● Record set
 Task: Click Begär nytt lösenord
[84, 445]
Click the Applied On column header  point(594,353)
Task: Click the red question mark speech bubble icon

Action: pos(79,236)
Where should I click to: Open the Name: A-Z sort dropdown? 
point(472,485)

...

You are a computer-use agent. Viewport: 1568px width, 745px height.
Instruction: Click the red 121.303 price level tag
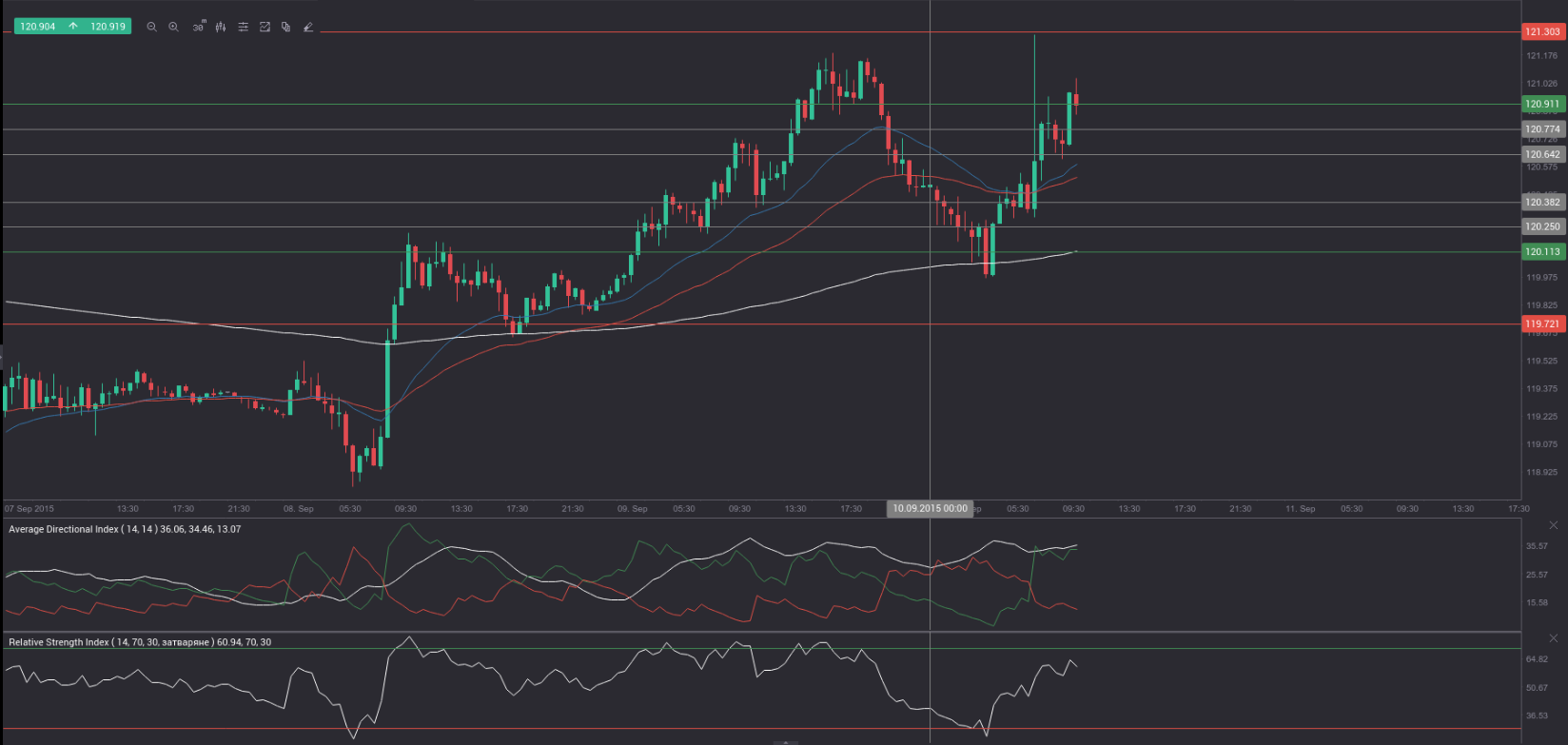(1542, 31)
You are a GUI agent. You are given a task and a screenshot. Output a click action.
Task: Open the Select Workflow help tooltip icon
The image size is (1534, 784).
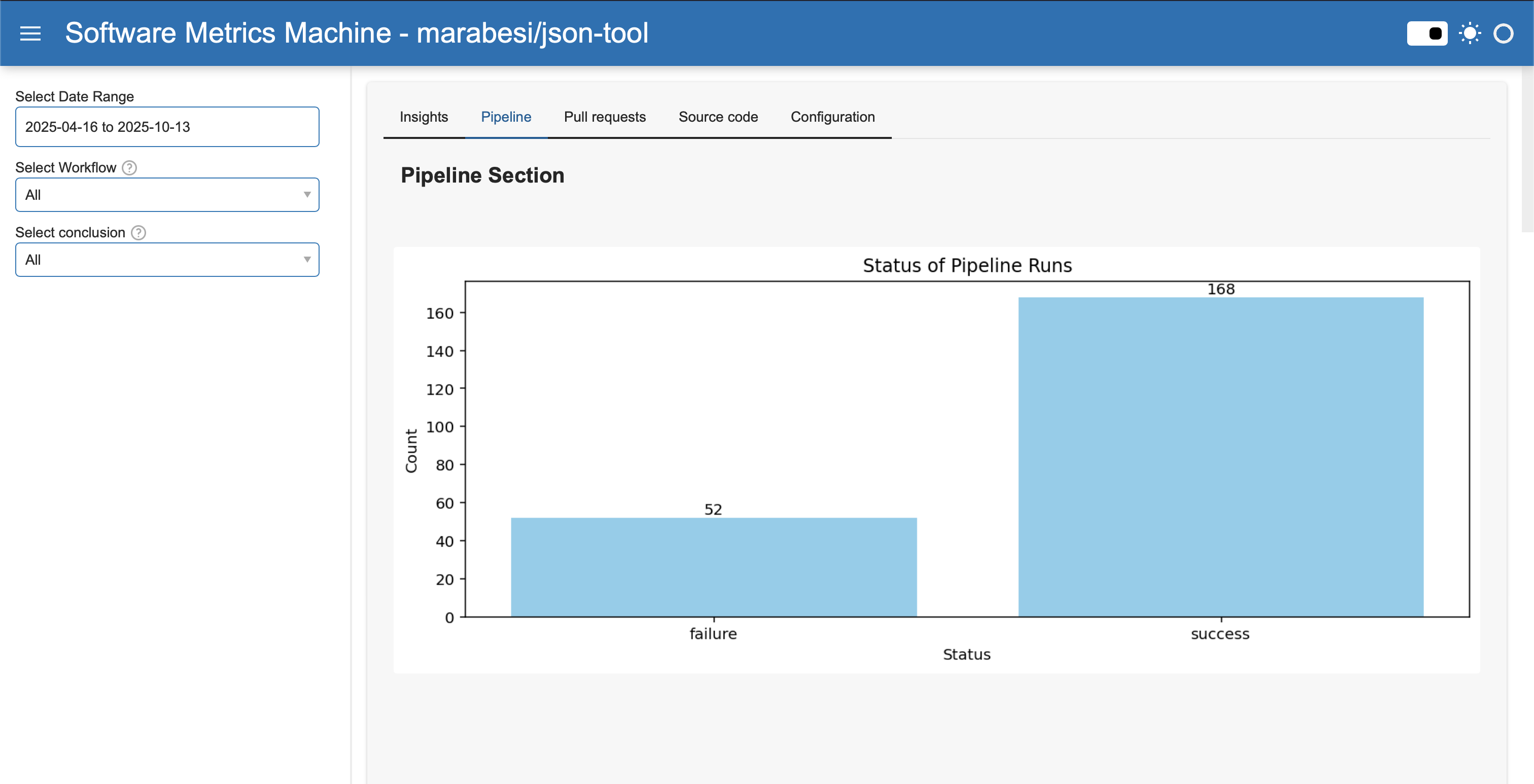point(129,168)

● Work to do
Rewrite the items in the part that opens with the line containing "Click the Applied" and closes with the line containing "point(472,485)", both lines included. Keep every line, requests too, but scale each coordinate in the answers by 1.8 and round to whole numbers, with halves rounding up.

● Solution to this exercise
Click the Applied On column header  point(1069,635)
Task: Click the red question mark speech bubble icon

Action: pos(142,425)
Where should I click to: Open the Name: A-Z sort dropdown? 
point(850,873)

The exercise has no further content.